بِسۡمِ ٱللَّهِ ٱلرَّحۡمَٰنِ ٱلرَّحِيمِ
فَأۡتُواْ بِكِتَٰبِكُمۡ إِن كُنتُمۡ صَٰدِقِينَ ١٥٧
«Haydi, eğer siz sâdıklar iseniz kitabınızı getiriveriniz.»
وَجَعَلُواْ بَيۡنَهُۥ وَبَيۡنَ ٱلۡجِنَّةِ نَسَبٗاۚ وَلَقَدۡ عَلِمَتِ ٱلۡجِنَّةُ إِنَّهُمۡ لَمُحۡضَرُونَ ١٥٨
Ve bir de O'nunla cinler arasında bir neseb (iddiasında) bulundular.
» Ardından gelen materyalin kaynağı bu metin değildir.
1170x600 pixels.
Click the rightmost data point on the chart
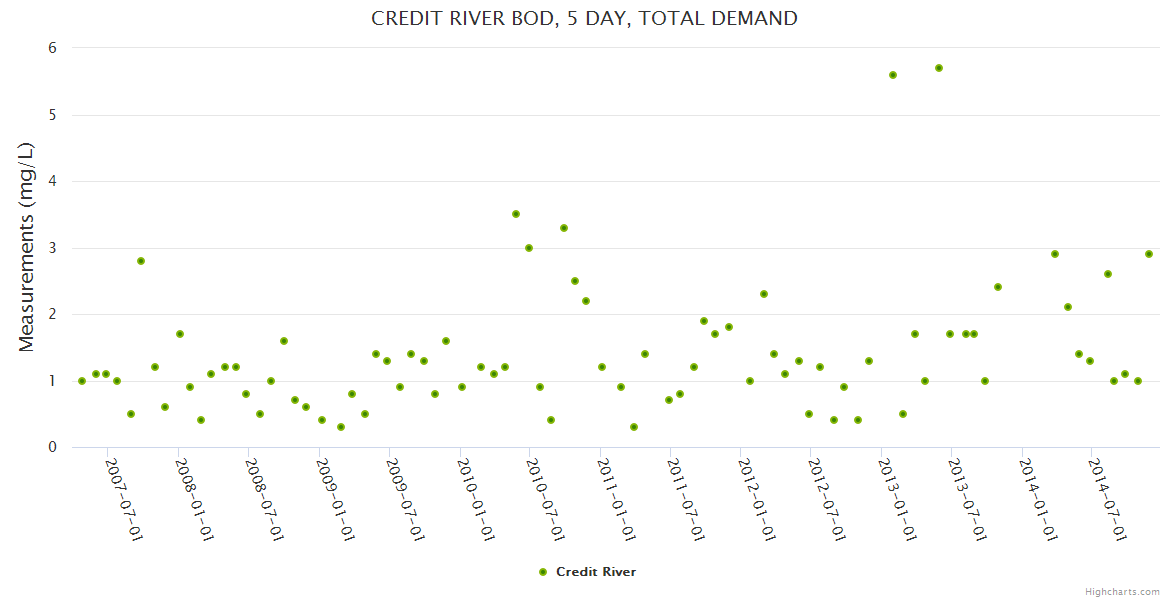1149,254
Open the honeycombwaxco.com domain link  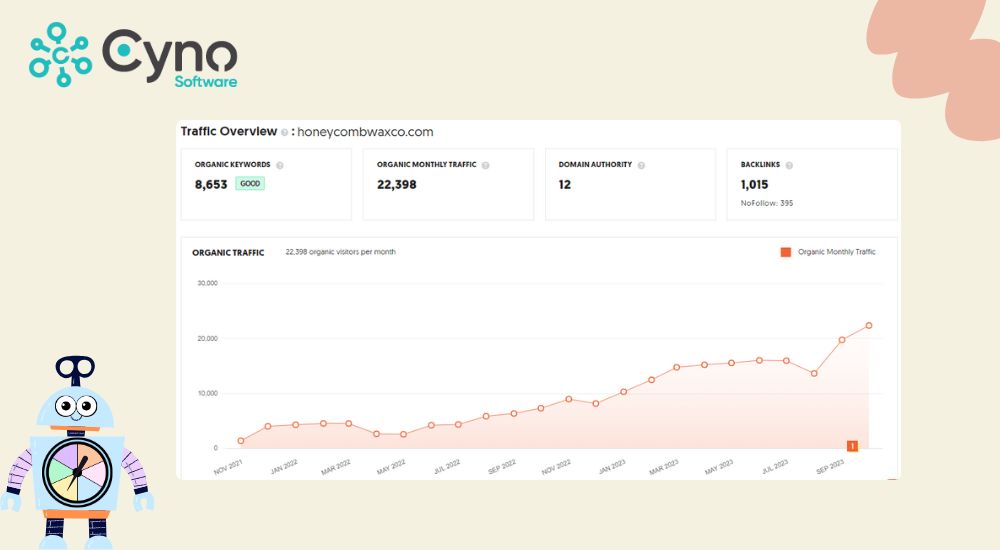tap(365, 132)
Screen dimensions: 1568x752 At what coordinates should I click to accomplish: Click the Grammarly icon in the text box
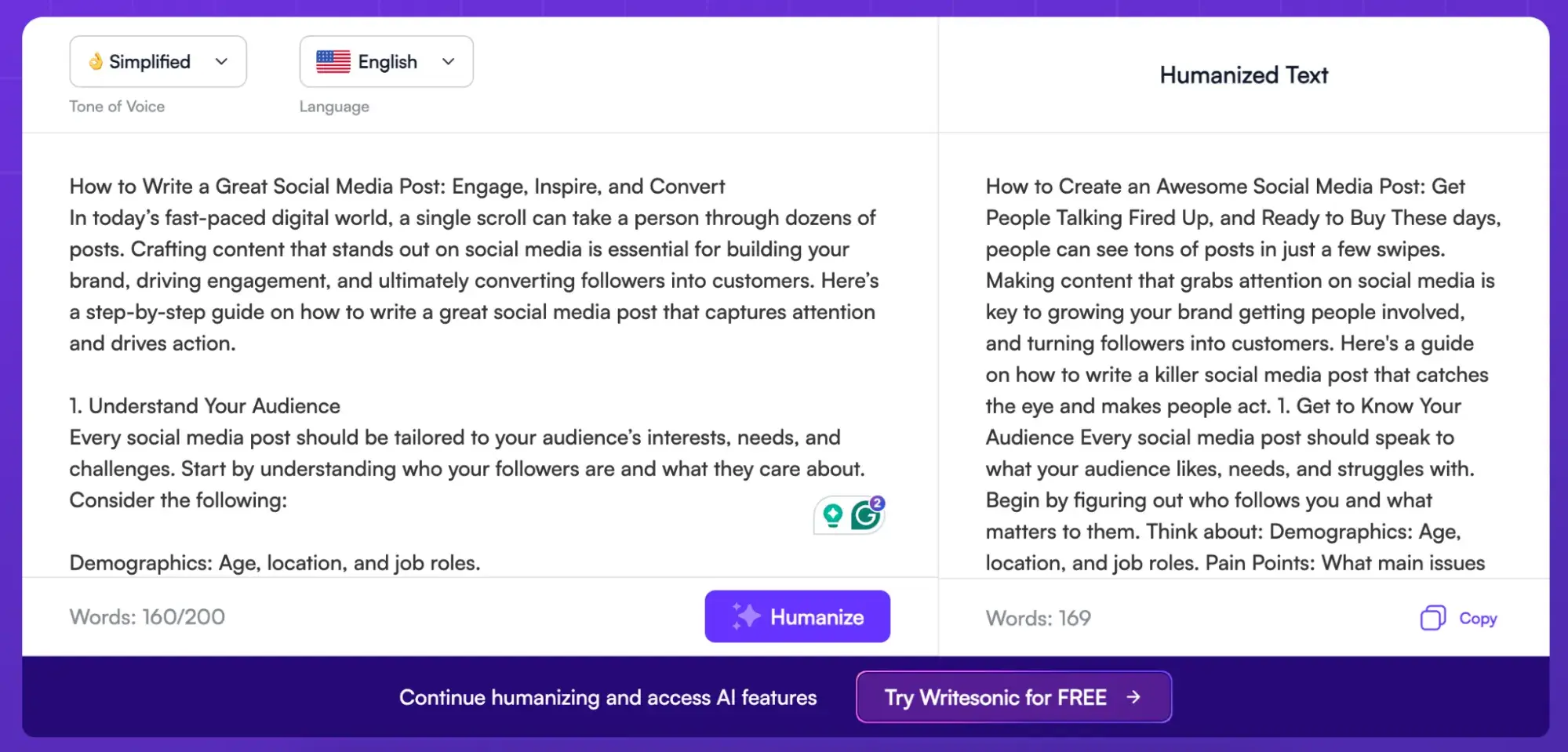tap(866, 515)
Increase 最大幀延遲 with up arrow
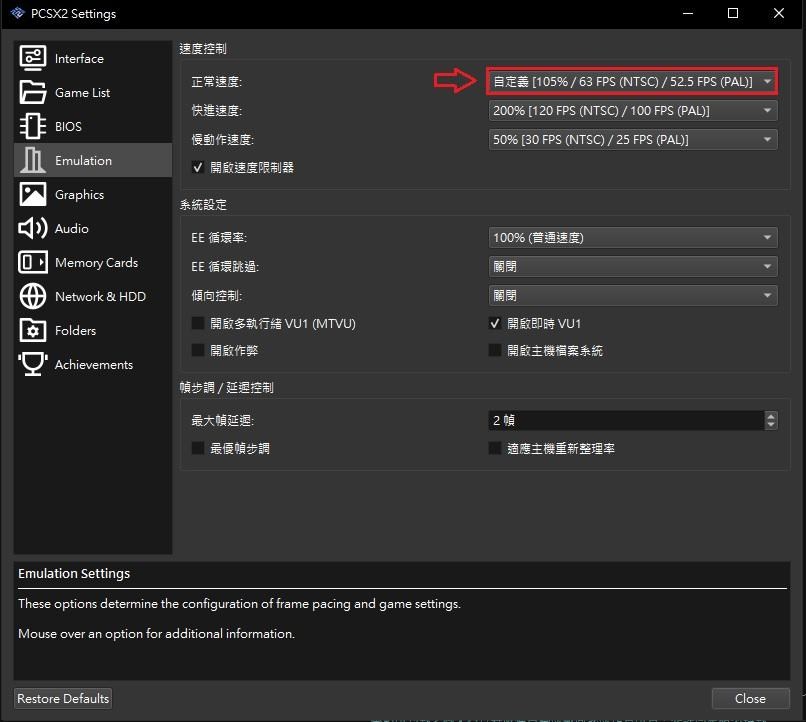This screenshot has width=806, height=722. (x=770, y=416)
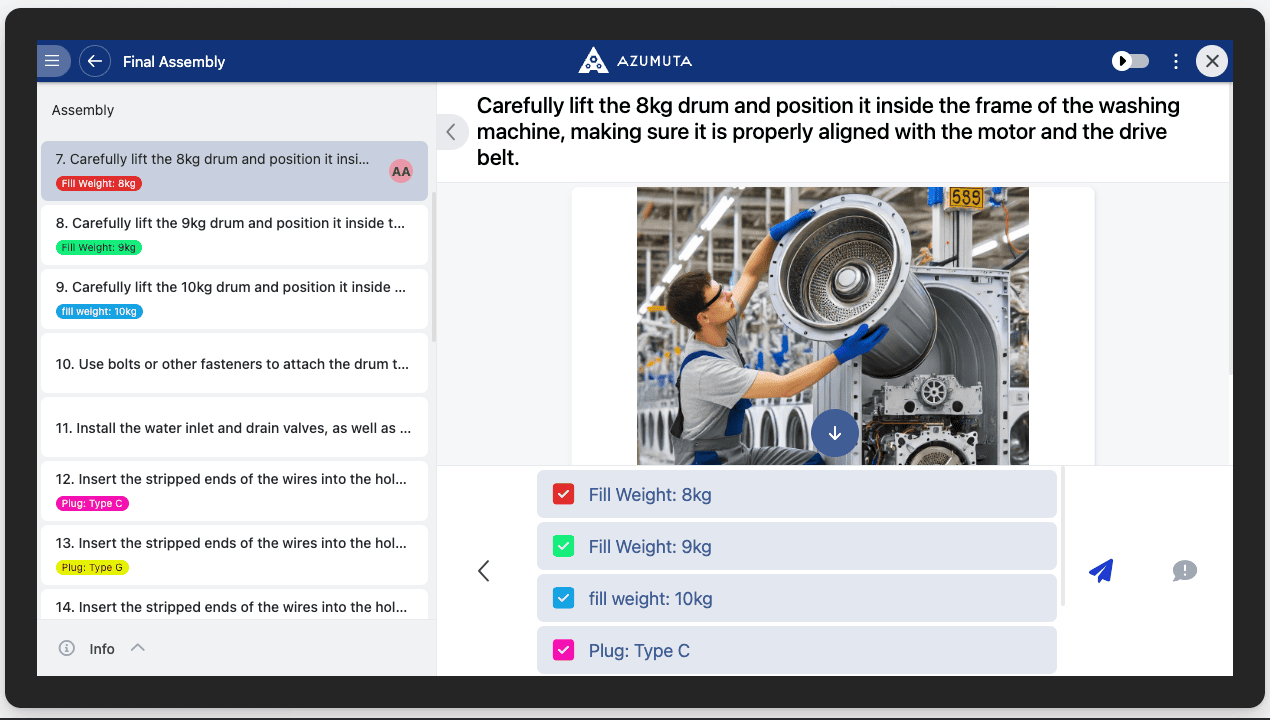The height and width of the screenshot is (720, 1270).
Task: Open the three-dot options menu
Action: click(x=1176, y=61)
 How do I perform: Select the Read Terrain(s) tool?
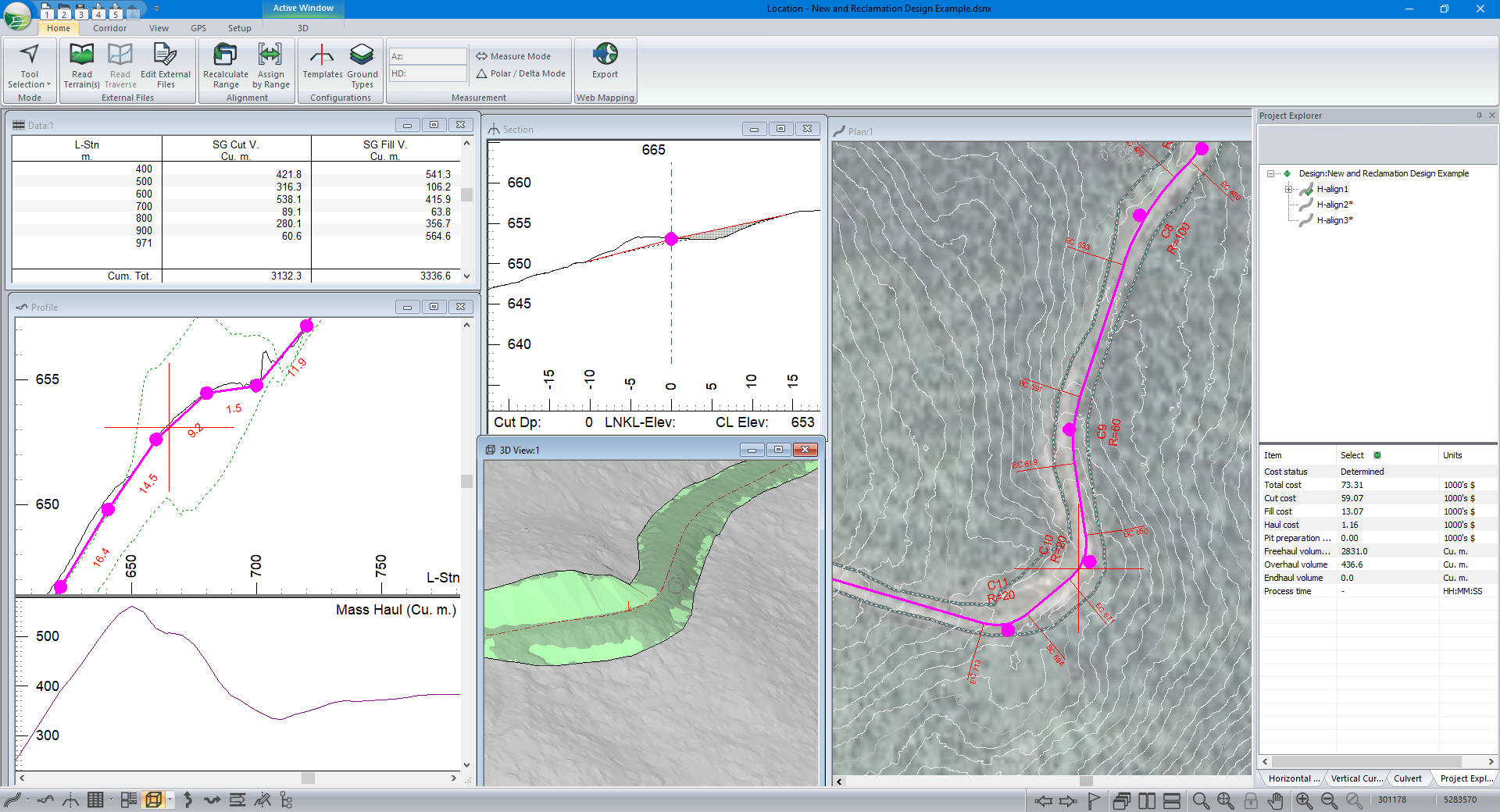80,67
Andolsun ki, cinler bilmişlerdir ki, elbette onlar (cehenneme) ihzar edilmiş kimselerdir.
سُبۡحَٰنَ ٱللَّهِ عَمَّا يَصِفُونَ ١٥٩
Allah Teâlâ, onların tavsif ettiklerinden münezzehtir.
إِلَّا عِبَادَ ٱللَّهِ ٱلۡمُخۡلَصِينَ ١٦٠
Allah'ın ihlâsa nâil buyurmuş olduğu kulları müstesna. (onlar böyle bir tavsifte bulunmazlar).
فَإِنَّكُمۡ وَمَا تَعۡبُدُونَ ١٦١
(161-162) Artık şüphe yok ki, siz ve ibadet ettiğiniz şeyler O'na karşı (kimseyi) fitneye düşürücüler değilsinizdir.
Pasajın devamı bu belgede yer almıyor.